To migrate old documents to new documents, you need to do following operation:

fun migrate(oldCustomer: OldCustomer): NewCustomer =
    NewCustomer(
        id=oldCustomer.id,
        bankAccounts=setOf(
            BankAccount(DEFAULT_CURRENCY, oldCustomer.bankAccount)
        )
    )

It is pretty simple, but doing it on tens or hundreds of millions of documents might be tricky. You might think of following problems to solve:

  • How to migrate a collection without a technical break?
  • How to keep track on not migrated documents?
  • How to handle both document schemas until everything is migrated?
  • How to migrate documents for the most active merchants first?
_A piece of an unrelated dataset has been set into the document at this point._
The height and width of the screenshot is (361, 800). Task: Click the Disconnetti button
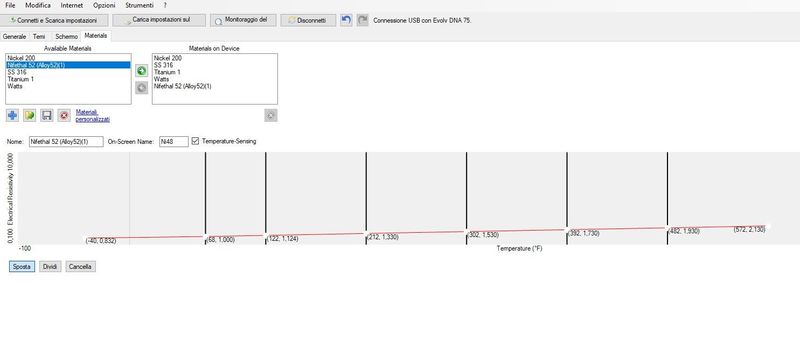[x=308, y=20]
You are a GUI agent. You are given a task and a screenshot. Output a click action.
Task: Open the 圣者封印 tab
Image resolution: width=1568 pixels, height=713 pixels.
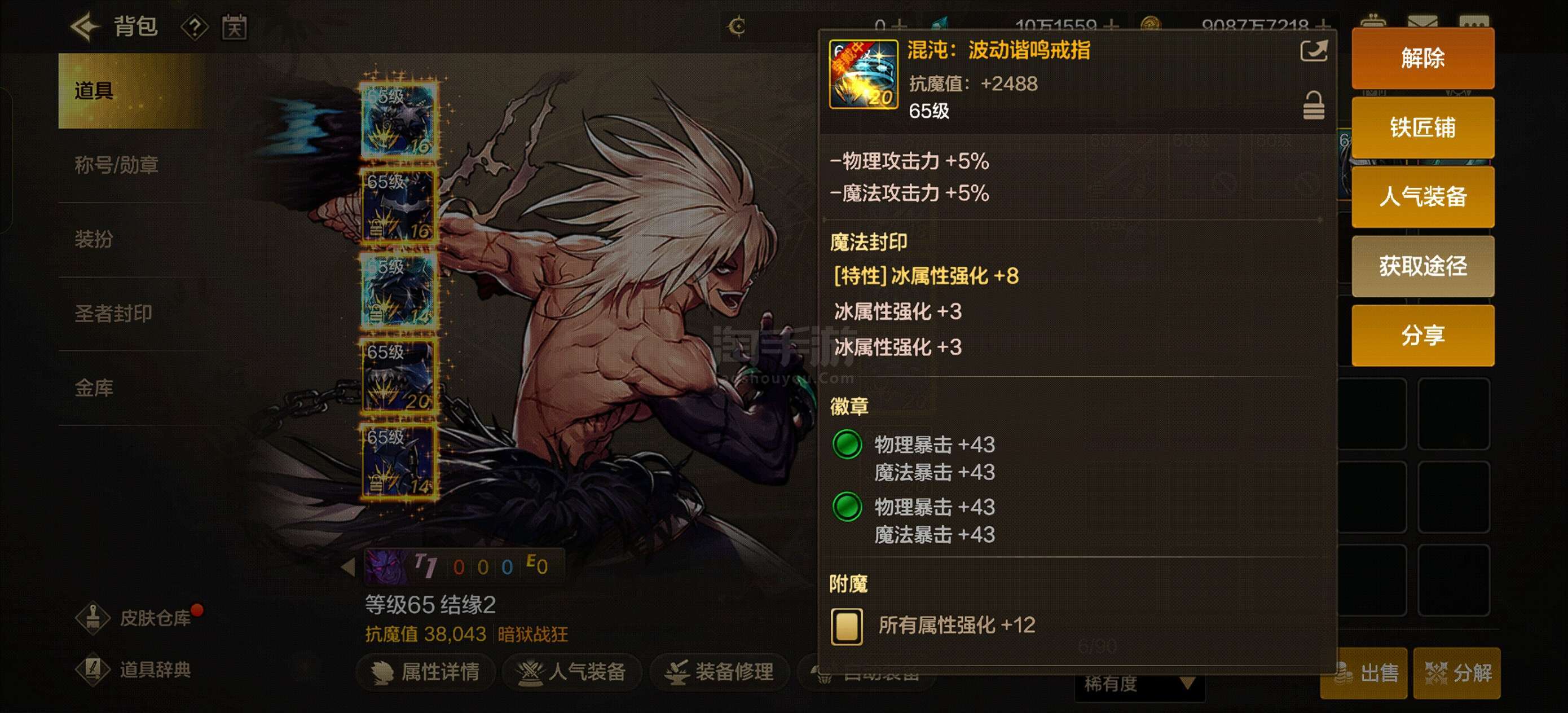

For all of these questions, the answer is the Schema Versioning pattern.

First step is to add a field schemaVersion when you store new documents for new merchants. Old documents don’t need to be changed yet. No schemaVersion value is what we need in them.

{
    "_id": "1b85af01-0ede-496a-927d-bb27a8e2bded",
    "bankAccounts": [
        {
            "currency": "USD",
            "number": "US77602308983748679732663455"
        },
        {
            "currency": "EUR",
            "number": "DE05842479609094250496642135"
        }
    ],
    "schemaVersion": 2 // the constant value for all new documents
}

Then you can migrate old documents in two ways. Perfectly, you can do both at the same time.

How to migrate documents on the fly?

Most of the applications fetch documents, modify them and then save changes. If your application acts like this, then you can migrate documents while fetching them. Just add a deserializer that according to schemaVersion value does proper migration.

You can find more detailed example in this GitHub repository. I used with Kotlin, Spring Boot & Testcontainers.

How to migrate documents in the background?

Start with adding an index to field schemaVersion. If you use MongoDB older than 4.2, remember to add the index in the background!

Then iterate through documents in collection using the new index. This way a background operation will be efficient & you will be sure that all documents are migrated.